Add support for nested <code> tag in <pre> elements
The style for .code uses white-space: nowrap; which causes all line breaks in e.g., preformated code blocks to be ignored. It seems almost any other value than nowrap would have made sense. This makes this style unusable for code blocks.
In below example the code block is displayed on a single line.
<html xmlns="http://www.w3.org/1999/xhtml">
<head>
<link rel="stylesheet" href="dist/canvas.css" type="text/css" />
</head>
<body>
<pre><code>#include <cstdio>
int main() {
printf("Hello, world!\n");
}</code></pre>
</body>
</html>
@bbannier valid. However, in CNVS the expectation is code blocks (not inline code fragments) live inside a <pre>...</pre> element only -- not <pre><code>...</code></pre>.
You can see this in practice here -- http://mesosphere.github.io/cnvs/content/code/
If you have an argument for why you feel it should be <pre><code>...</code></pre>, throw it out there for consideration/discussion.
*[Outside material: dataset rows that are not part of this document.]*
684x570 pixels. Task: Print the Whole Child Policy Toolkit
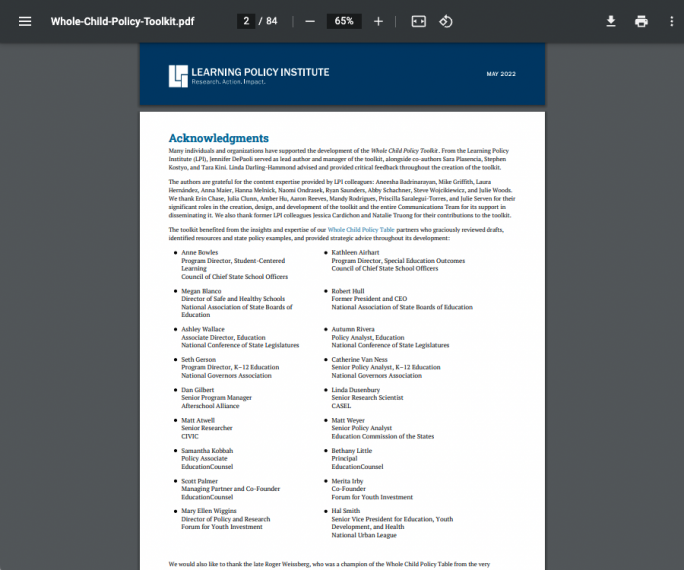click(641, 21)
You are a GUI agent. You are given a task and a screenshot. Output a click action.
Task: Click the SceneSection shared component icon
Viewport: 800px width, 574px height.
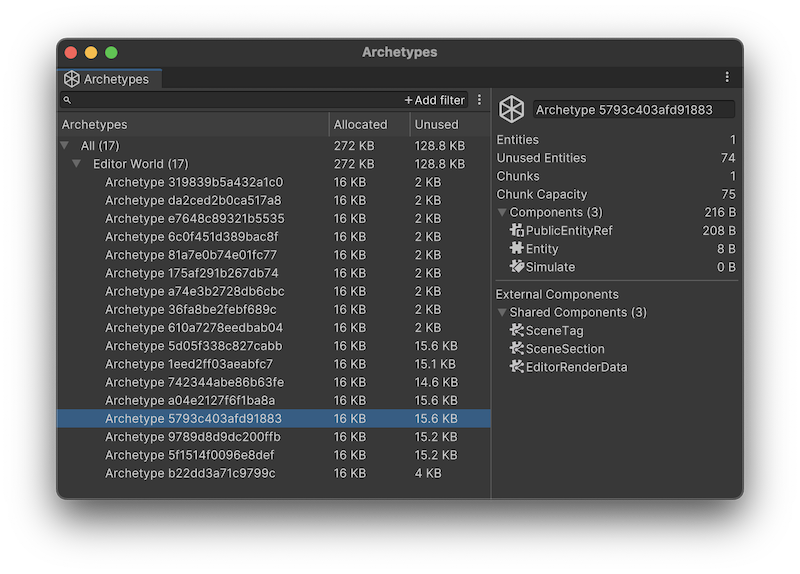click(x=517, y=349)
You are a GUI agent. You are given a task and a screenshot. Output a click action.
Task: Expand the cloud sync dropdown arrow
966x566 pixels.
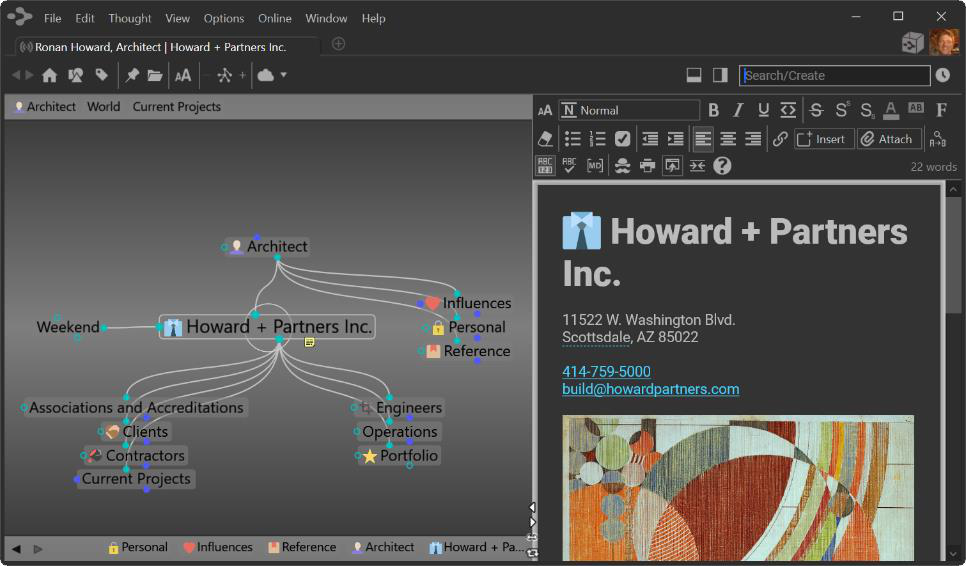pyautogui.click(x=284, y=75)
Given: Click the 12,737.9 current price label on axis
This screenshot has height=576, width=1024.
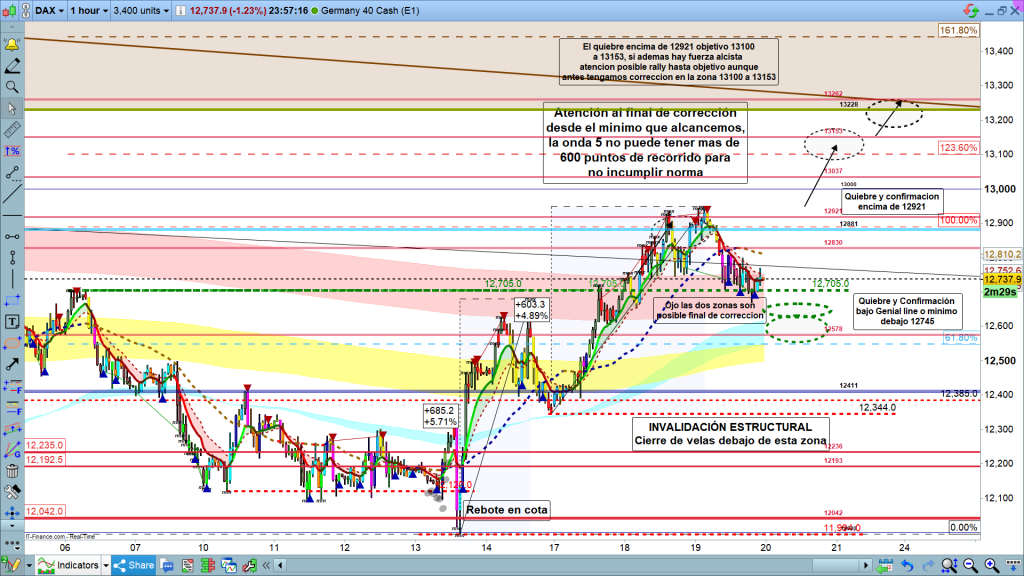Looking at the screenshot, I should [x=1001, y=280].
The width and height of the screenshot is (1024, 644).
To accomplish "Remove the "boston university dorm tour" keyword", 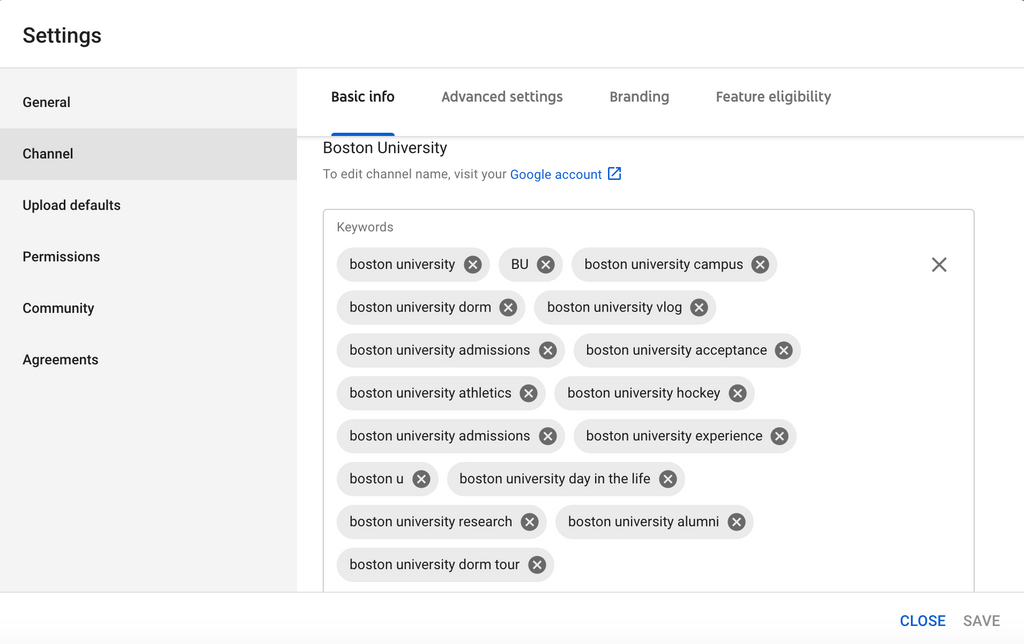I will click(536, 564).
For example, on Github, they follow the <pre><code>...</code></pre> structure, but elsewhere on the web, you'll find just <pre>...</pre> (e.g. http://mediatemple.net/blog/tips/randomizing-svg-shapes/).
@jfurrow @orlandohohmeier opinions?
@ashenden I arrived at above output via pandoc's HTML writer, so it certainly isn't just github using this pattern. Stackoverflow uses the same pattern, https://stackoverflow.com/questions/1642028/what-is-the-operator-in-c.
I cannot make a strong argument for HTML best practices myself, but it seems a style wrapping at all anything in<pre>s would break that tag's intent, https://www.w3.org/TR/html5/grouping-content.html#the-pre-element (see also https://www.w3.org/TR/2011/WD-html5-author-20110809/the-code-element.html which again seems to suggest that wrapping code blocks in <pre><code> is not that weird).
Sounds good. We'll work in support for both <pre></pre> and <pre><code></code></pre>.
Sorry for the delay, but after reviewing the provided resources, I agree with the consensus here. I think using the white-space: nowrap property assumes too much about the usage of code tags.